Al-Binali also at some point studied with Zuhayr al-Shawish (d. 2013), according to a profile of al-Binali by Cole Bunzel, a PhD candidate in Near Eastern Studies at Princeton who has written extensively on IS’s ideology and jihadist ideology in general. Al-Shawish was a senior member of the Muslim Brotherhood from an important family in Syria. In the 1950s and 1960s, al-Shawish had amicable relations with the Syria-based Muhammad Nasrudeen al-Albani (d. 1999). Al-Albani was employed by al-Shawish, and al-Albani published a monthly column in al-Tamaddun al-Islami (Islamic Civilization), a magazine al-Shawish edited. When the Syrian Muslim Brotherhood split, al-Shawish and al-Albani sided with the Damascene branch and wrote polemics against the Aleppine branch. But relations soured: al-Albani’s salafi approach meant he disagreed on the fundamentals with the Brotherhood. Al-Albani became a stern critic over time of the methodology of the Brotherhood and other Islamists; their utilitarian approach to advancing their cause did not match his insistence on the purity of practice.

This schism between scholarly salafis (sometimes called “quietists”) like al-Albani and advocates of political Islam like al-Shawish remains important, and it is instructive that al-Binali should have had his worldview formed by both Wahhabist and Islamist currents since this synthesis lies at the root of IS’s ideology.
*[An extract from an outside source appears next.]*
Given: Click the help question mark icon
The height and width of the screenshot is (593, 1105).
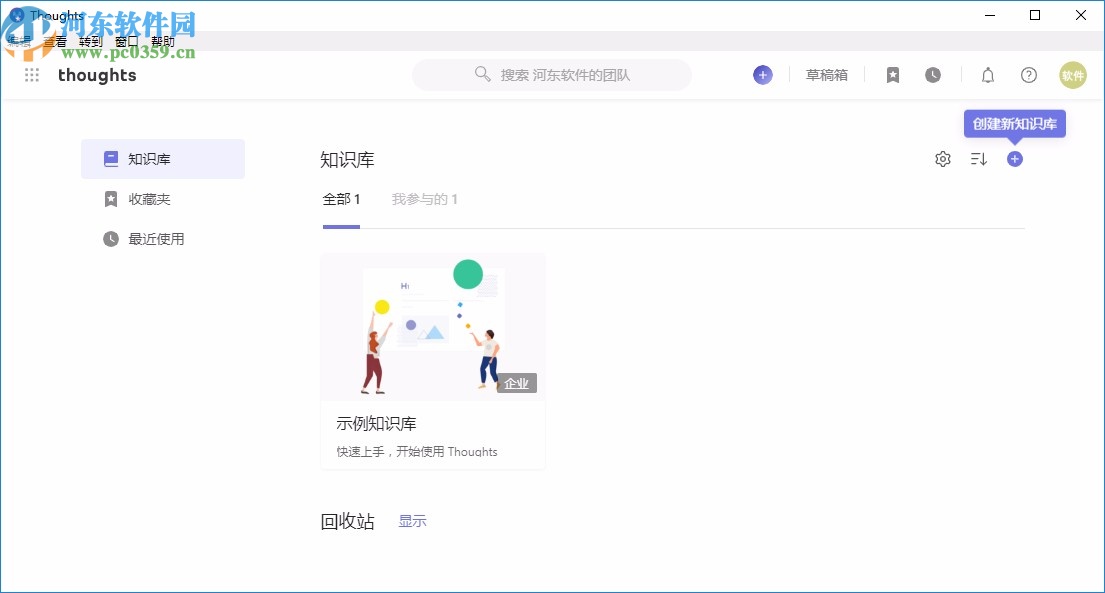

In this vein, though he does not appear to have met him, it is interesting that al-Binali was significantly influenced by Salman al-Awda, a prominent part of the Saudi opposition movement, al-Sahwa al-Islamiya (The Islamic Awakening), “a blend of Wahhabism and concepts inherited from the Muslim Brotherhood,” as Stephane Lacroix phrases it in his book Awakening Islam. Other important clerics whose work IS relies on—Nasir bin Hamad al-Fahad, Ali bin Khidr al-Khudair, and Hamoud bin Uqla al-Shuaibi—were participants in the Awakening trend. Similarly, al-Binali has been associated with Hajjaj al-Ajmi, a fundraiser for extremists in Syria. Al-Ajmi is a haraki (activist or political) salafi, a trend that likewise combines traditional ideas and revolutionary methods.

In 2007, after a year-and-a-half at the College of Islamic and Arabic Studies in Dubai, al-Binali’s studies in the United Arab Emirates were terminated when he was expelled, relating to his extremist beliefs, particularly a pathological sectarian hatred of Shi’is. Al-Binali went to Beirut, Lebanon, and then back to his home country of Bahrain. Al-Binali was banned from entering Kuwait, Egypt, and Qatar because of his tendency to takfir, the branding of other Muslims as heretics, and he was later arrested in Bahrain for the same thing. During his detention, one of his visitors was allegedly Adnan al-Arur, the Saudi-based Syrian salafi cleric, who tried to talk him out of these views.

Al-Binali found his way into the jihadi-salafist milieu, being instructed for a time by Umar al-Hadouchi, a Moroccan jihadi preacher, and most importantly falling in with the Jordan-based pro-al-Qaeda scholar Issam al-Barqawi (Abu Muhammad al-Maqdisi), the most prominent jihadi cleric alive. This would be crucial later on.

Within the jihadi world, the attack on the Islamic State as it rose in 2013-14 centred on its lack of established jihadi credentials, and al-Binali was criticized for being too young to be credible. But in 2009, al-Barqawi had written the introduction to a book by al-Binali that said, “I provided him with an ijaza (permission) to teach all of my books when I saw in him extraordinary passion and support for the religion … If a shaykh has the right to take pride in any of his students, I am proud of this beloved brother.” Later that year, with al-Barqawi back under house arrest, al-Barqawi gave permission for al-Binali to issue fatwas at a forum controlled by al-Barqawi. If al-Binali was qualified to act in al-Barqawi’s name in 2009, it was rather difficult to claim al-Binali had no religious standing in 2014.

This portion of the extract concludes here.